──────── 提示文 ────────

そもそも書き始める前の準備が足りていないことが、
ほとんどの原因だ。

どういう準備か?

「どういう面白さがあって、
世の中にどういう意味をなす」
に確信や根拠があるか?
ということ。
その準備がされているかどうかということ。

「こういうものになる」という確信があるだけでは、
ただのハッタリや勘違いである。
根拠がなければならない。

その根拠が、ログラインやテーマなのだ。
あるいは、ストーリーのなにかの部分でも構わない。
「ここがすごい面白いから面白いのだ」
という根拠だ。

それを事前にペラ一枚にまとめてみることが、
とても大事だ。

この根拠は、
設定やキャラという静的なものでなく、
ストーリーに関する動的なものであるべきだ。

展開の妙や、このタイミングでこうなるとか、
最初のこれが伏線になっていて最後にこう効く、とか、
全体で正義のあり方をこのように問うとか。

「世の中の見方を全く変える」ではだめだ。

────────

§ **問題文**:
執筆の準備についての文章について、次の問いに答えてください。
(a) ほとんどの原因とされているのは何ですか。
(b) 根拠にあたるものとして、何が挙げられていますか。
(c) 根拠は、静的なものではなく、どのようなものであるべきだとされていますか。
この後に続く行は、執筆の準備についての文章とは関わりがない。

──────── データ部分 ────────

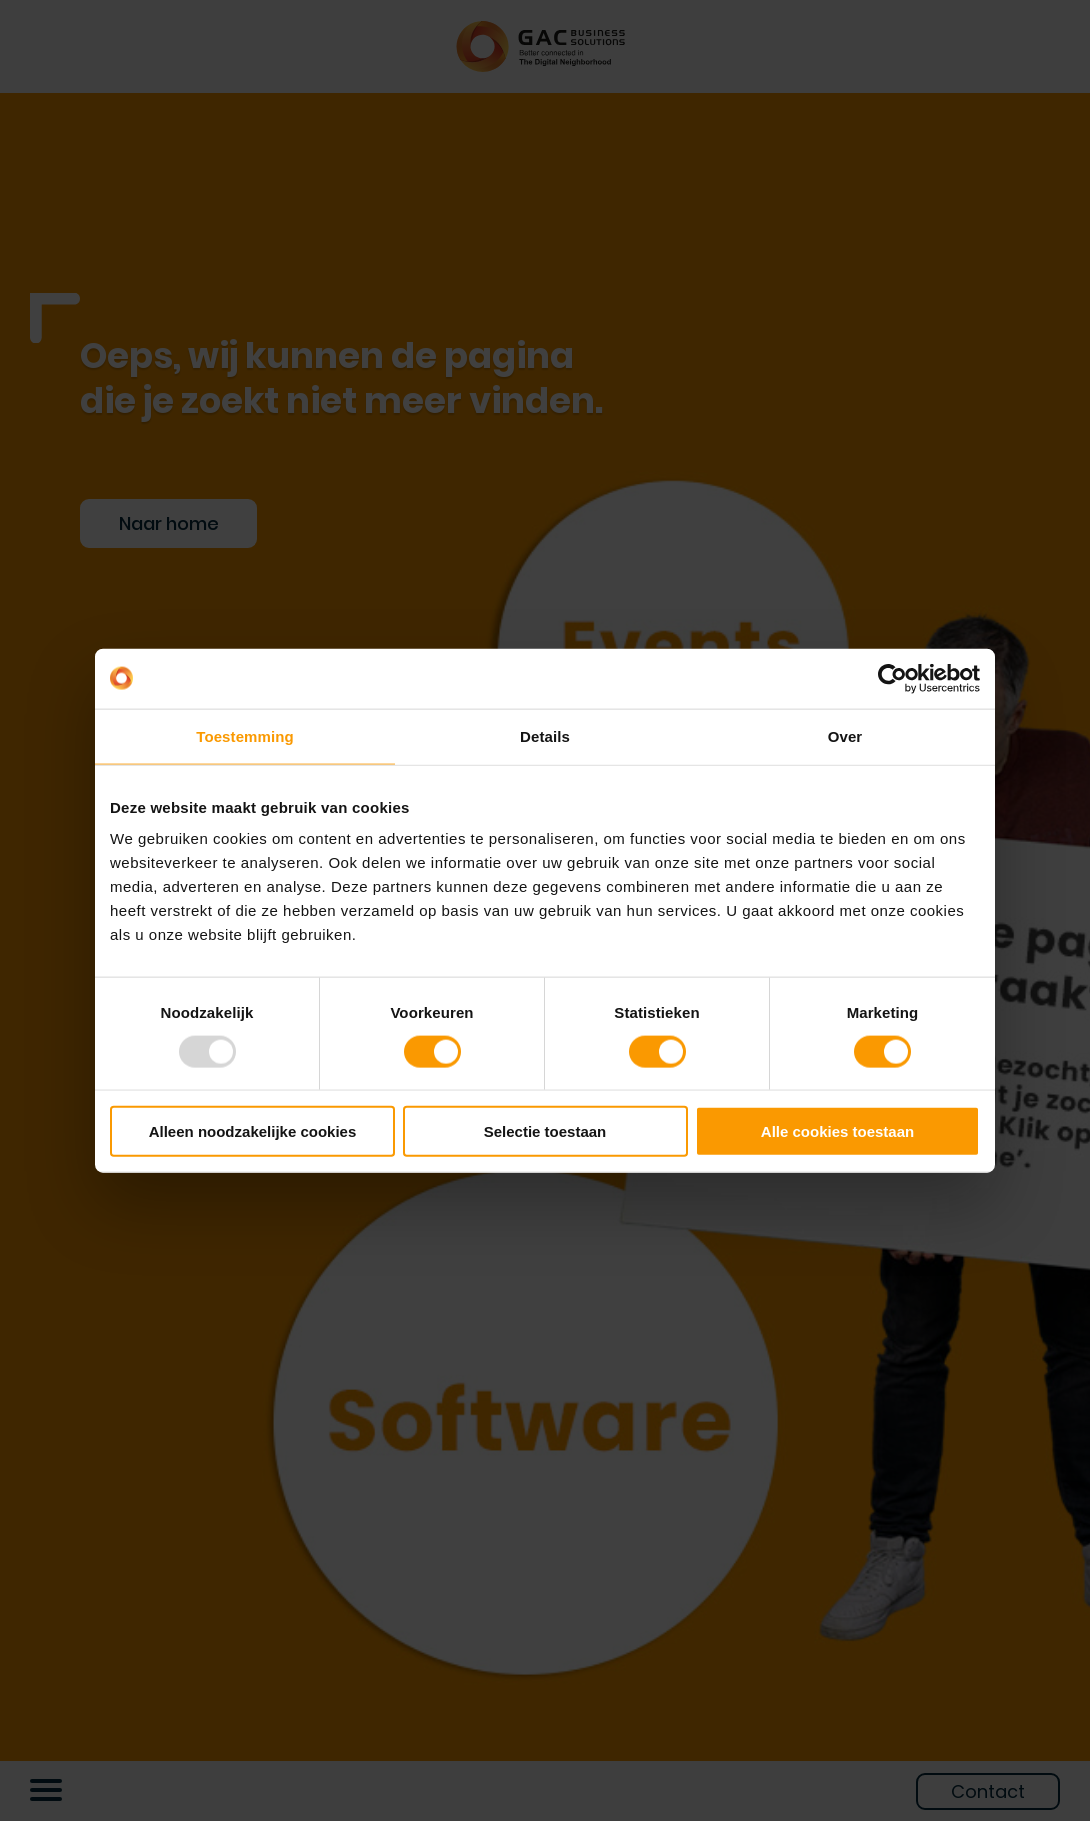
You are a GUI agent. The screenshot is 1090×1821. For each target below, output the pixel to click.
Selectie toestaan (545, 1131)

────────

§ **正しい答え**:
(a) 書き始める前の準備が足りていないことです。
(b) ログラインやテーマです。ストーリーのなにかの部分でも構わないとされています。
(c) ストーリーに関する動的なものであるべきだとされています。